* WHAT IS NEEDED: No line before the one containing "Where should I click to: Open" is to be output; retype exactly that line and all lines that follow it to the end of the records.

* DATASET RECORDS:
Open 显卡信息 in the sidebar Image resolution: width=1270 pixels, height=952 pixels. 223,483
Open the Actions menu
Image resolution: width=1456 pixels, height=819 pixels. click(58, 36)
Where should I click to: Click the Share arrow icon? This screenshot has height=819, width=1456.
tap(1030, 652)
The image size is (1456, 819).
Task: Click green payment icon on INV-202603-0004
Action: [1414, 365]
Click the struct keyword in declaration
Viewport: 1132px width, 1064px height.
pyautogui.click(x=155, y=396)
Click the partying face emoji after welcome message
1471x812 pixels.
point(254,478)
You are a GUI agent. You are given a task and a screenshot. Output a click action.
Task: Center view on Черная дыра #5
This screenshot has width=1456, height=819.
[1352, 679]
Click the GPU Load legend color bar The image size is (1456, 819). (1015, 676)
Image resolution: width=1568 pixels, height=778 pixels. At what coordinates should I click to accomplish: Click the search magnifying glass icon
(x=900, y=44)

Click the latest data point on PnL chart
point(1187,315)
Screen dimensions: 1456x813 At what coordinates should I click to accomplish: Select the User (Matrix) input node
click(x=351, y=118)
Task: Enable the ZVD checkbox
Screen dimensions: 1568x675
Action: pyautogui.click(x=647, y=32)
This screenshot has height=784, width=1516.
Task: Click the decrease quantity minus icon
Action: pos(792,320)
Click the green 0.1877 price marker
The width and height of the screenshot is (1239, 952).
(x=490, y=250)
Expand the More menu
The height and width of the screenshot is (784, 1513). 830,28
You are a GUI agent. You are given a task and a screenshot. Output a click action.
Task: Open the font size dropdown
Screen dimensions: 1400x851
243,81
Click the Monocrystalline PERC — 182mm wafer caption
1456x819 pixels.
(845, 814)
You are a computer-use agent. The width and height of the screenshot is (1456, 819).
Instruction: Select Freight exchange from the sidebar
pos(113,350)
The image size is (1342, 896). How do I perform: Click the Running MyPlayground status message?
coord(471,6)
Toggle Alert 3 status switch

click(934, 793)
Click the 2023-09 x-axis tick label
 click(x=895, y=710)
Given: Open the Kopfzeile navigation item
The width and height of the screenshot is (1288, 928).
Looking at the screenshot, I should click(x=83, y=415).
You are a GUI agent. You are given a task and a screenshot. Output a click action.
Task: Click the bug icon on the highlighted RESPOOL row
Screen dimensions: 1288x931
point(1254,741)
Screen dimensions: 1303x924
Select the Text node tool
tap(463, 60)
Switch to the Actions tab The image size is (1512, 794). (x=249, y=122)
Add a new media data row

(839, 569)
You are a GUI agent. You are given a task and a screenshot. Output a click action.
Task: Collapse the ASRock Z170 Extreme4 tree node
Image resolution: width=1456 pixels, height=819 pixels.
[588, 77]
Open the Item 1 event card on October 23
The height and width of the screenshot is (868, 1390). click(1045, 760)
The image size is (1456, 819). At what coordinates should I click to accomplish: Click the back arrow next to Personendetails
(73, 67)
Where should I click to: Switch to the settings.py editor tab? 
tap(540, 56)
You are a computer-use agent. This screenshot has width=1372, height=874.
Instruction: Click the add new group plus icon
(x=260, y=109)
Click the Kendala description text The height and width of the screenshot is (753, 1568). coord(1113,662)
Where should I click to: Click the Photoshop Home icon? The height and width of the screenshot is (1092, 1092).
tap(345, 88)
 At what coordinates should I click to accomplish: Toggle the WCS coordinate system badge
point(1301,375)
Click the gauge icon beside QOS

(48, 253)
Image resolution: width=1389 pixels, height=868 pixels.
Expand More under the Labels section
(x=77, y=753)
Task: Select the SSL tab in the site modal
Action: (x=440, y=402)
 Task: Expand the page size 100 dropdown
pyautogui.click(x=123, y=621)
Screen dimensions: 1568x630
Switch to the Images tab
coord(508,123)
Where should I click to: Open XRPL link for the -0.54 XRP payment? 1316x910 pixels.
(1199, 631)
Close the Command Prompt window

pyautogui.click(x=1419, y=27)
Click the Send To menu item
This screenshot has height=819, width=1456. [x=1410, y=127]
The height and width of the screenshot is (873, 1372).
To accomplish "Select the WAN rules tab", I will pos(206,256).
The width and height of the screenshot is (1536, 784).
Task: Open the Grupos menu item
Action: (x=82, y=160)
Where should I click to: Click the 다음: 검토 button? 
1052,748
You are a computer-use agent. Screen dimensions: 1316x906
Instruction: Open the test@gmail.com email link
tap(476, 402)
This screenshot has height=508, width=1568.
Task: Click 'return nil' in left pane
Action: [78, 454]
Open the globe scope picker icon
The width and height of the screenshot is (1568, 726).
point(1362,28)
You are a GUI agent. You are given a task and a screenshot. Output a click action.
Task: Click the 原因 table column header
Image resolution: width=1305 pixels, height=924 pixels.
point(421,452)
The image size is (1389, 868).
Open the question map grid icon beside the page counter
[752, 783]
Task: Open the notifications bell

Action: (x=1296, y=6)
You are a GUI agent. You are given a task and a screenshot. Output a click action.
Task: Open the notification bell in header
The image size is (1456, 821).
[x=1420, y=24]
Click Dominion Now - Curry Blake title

* SOLUTION:
Where should I click to: Open XRPL link for the -0.54 XRP payment? 1316x910 pixels.
(1199, 631)
Close the Command Prompt window

pyautogui.click(x=1419, y=27)
Click the Send To menu item
This screenshot has height=819, width=1456. [x=1410, y=127]
The height and width of the screenshot is (873, 1372).
To accomplish "Select the WAN rules tab", I will pos(206,256).
The width and height of the screenshot is (1536, 784).
Task: Open the Grupos menu item
Action: (x=82, y=160)
Where should I click to: Click the 다음: 검토 button? 
1052,748
You are a computer-use agent. Screen dimensions: 1316x906
Instruction: Open the test@gmail.com email link
tap(476, 402)
This screenshot has height=508, width=1568.
Task: Click 'return nil' in left pane
Action: [78, 454]
Open the globe scope picker icon
The width and height of the screenshot is (1568, 726).
point(1362,28)
You are a GUI agent. You are given a task and a screenshot. Output a click action.
Task: Click the 原因 table column header
Image resolution: width=1305 pixels, height=924 pixels.
point(421,452)
The image size is (1389, 868).
Open the question map grid icon beside the page counter
[752, 783]
Task: Open the notifications bell

Action: (x=1296, y=6)
You are a GUI agent. You are given a task and a screenshot. Output a click action.
Task: Open the notification bell in header
The image size is (1456, 821).
[x=1420, y=24]
Click Dominion Now - Curry Blake title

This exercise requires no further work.